▸ **MATERIAL**:
◇ ◇ ◇ ◇ ◇ ◇ ◇

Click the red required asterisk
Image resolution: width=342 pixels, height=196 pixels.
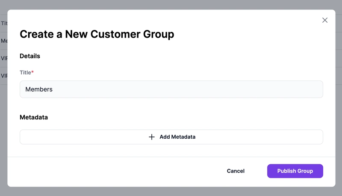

◇ ◇ ◇ ◇ ◇ ◇ ◇

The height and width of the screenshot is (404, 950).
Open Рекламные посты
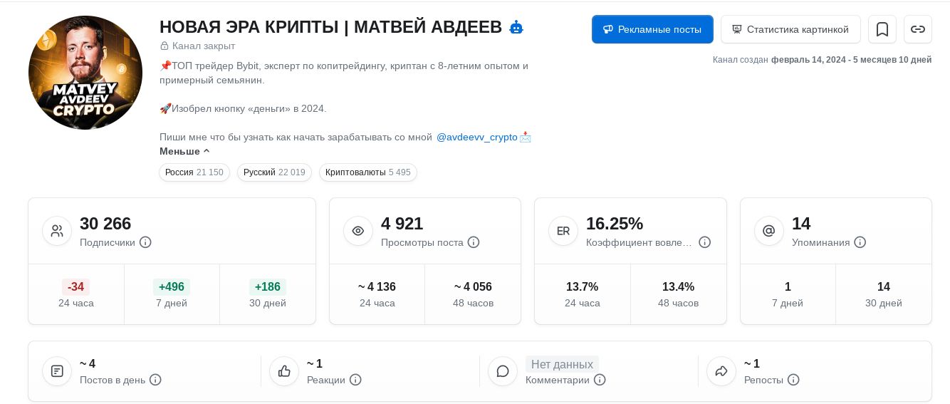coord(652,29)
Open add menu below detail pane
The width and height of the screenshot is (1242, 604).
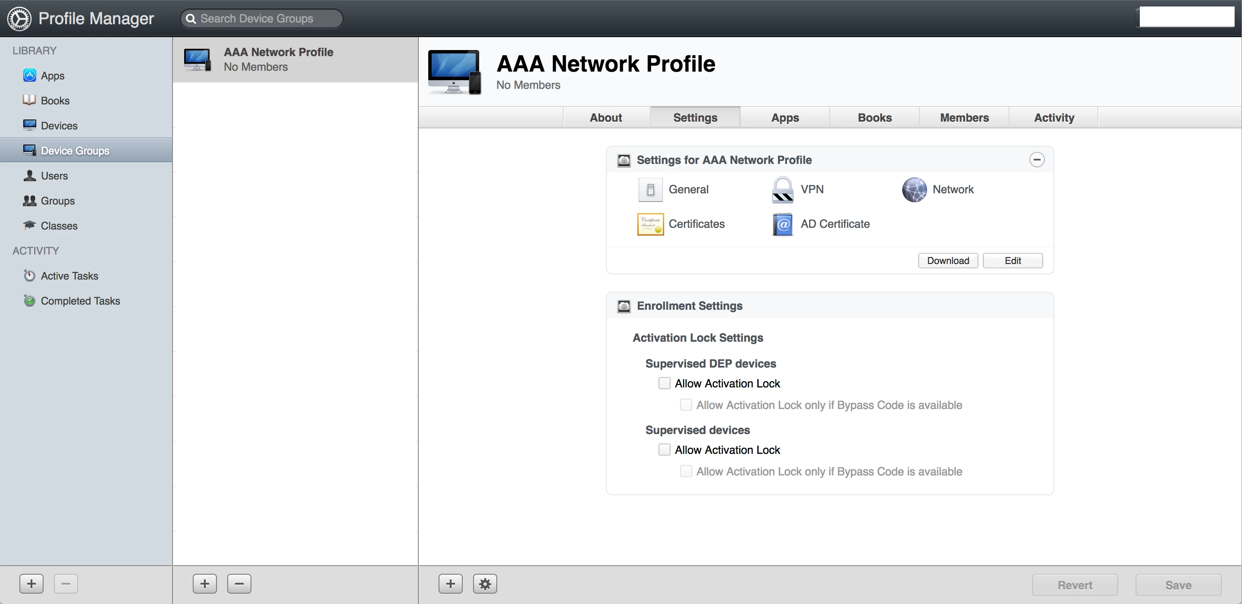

◇ ◇ ◇ ◇ ◇ ◇ ◇

▸ **STATED PROBLEM**: Copy the listing verbatim from the line containing "Click the red required asterisk" through the line containing "Image resolution: width=342", including both of those lines.

▸ **SOLUTION**:
Click the red required asterisk
Image resolution: width=342 pixels, height=196 pixels.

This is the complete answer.